RECORDS SHOWN:
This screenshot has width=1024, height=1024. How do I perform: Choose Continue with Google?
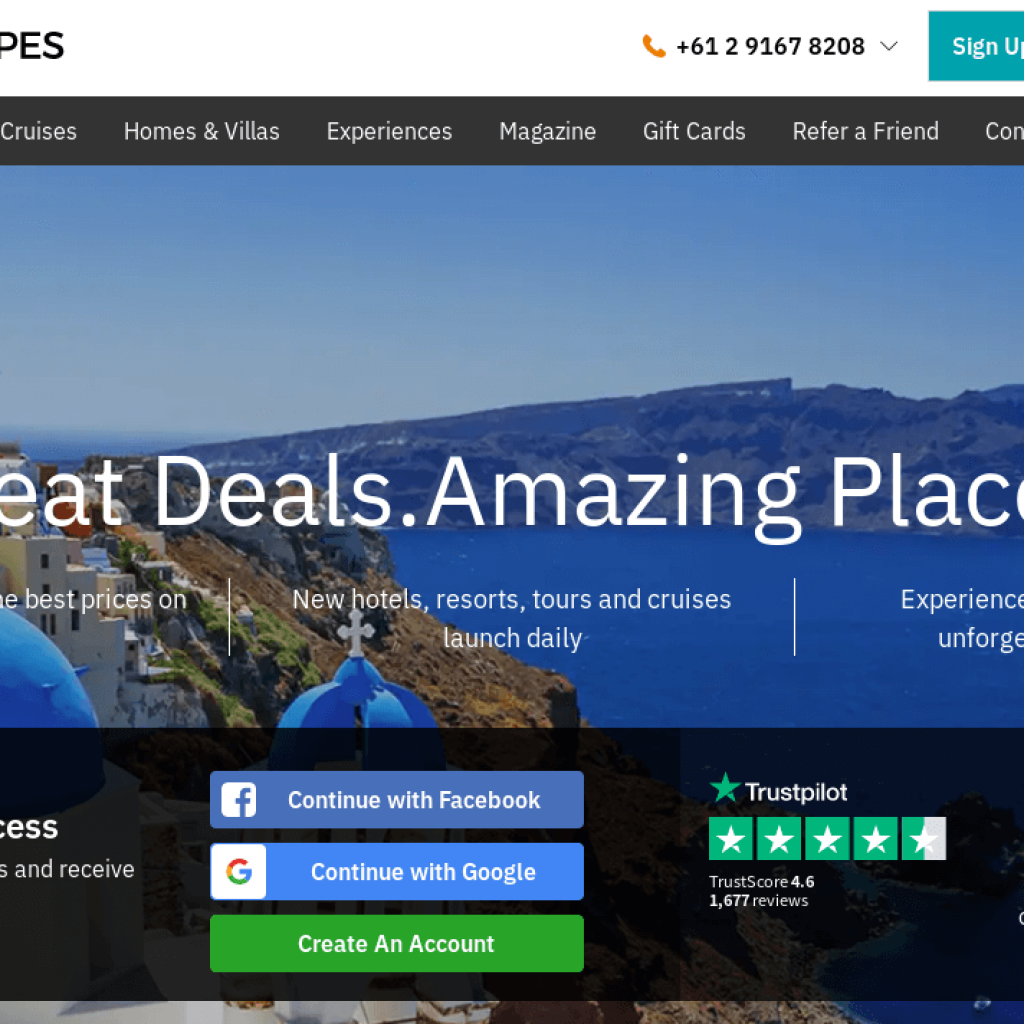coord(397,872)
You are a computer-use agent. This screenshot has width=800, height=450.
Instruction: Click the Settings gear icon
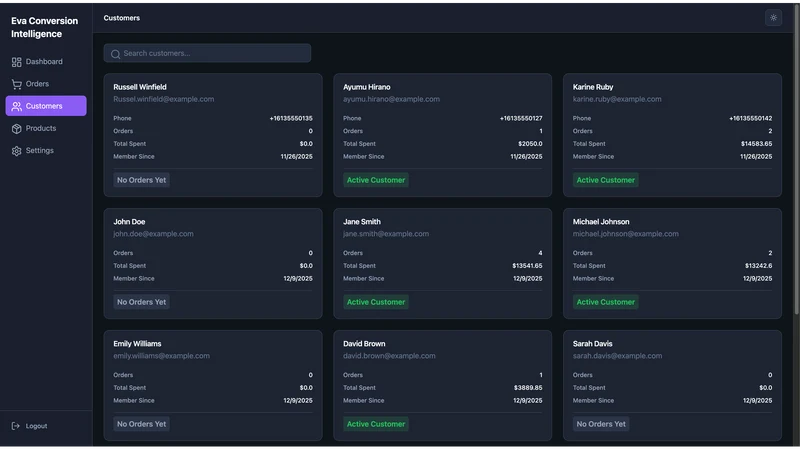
* * *
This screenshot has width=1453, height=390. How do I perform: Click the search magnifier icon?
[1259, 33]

WORK TO COMPLETE:
Your task is to transcribe, with no changes, only the lines of the listing above that lie between the line holding "You are a computer-use" and the line holding "Instruction: Click the Settings gear icon", inclusive.

YOUR SOLUTION:
You are a computer-use agent. This screenshot has width=800, height=450.
Instruction: Click the Settings gear icon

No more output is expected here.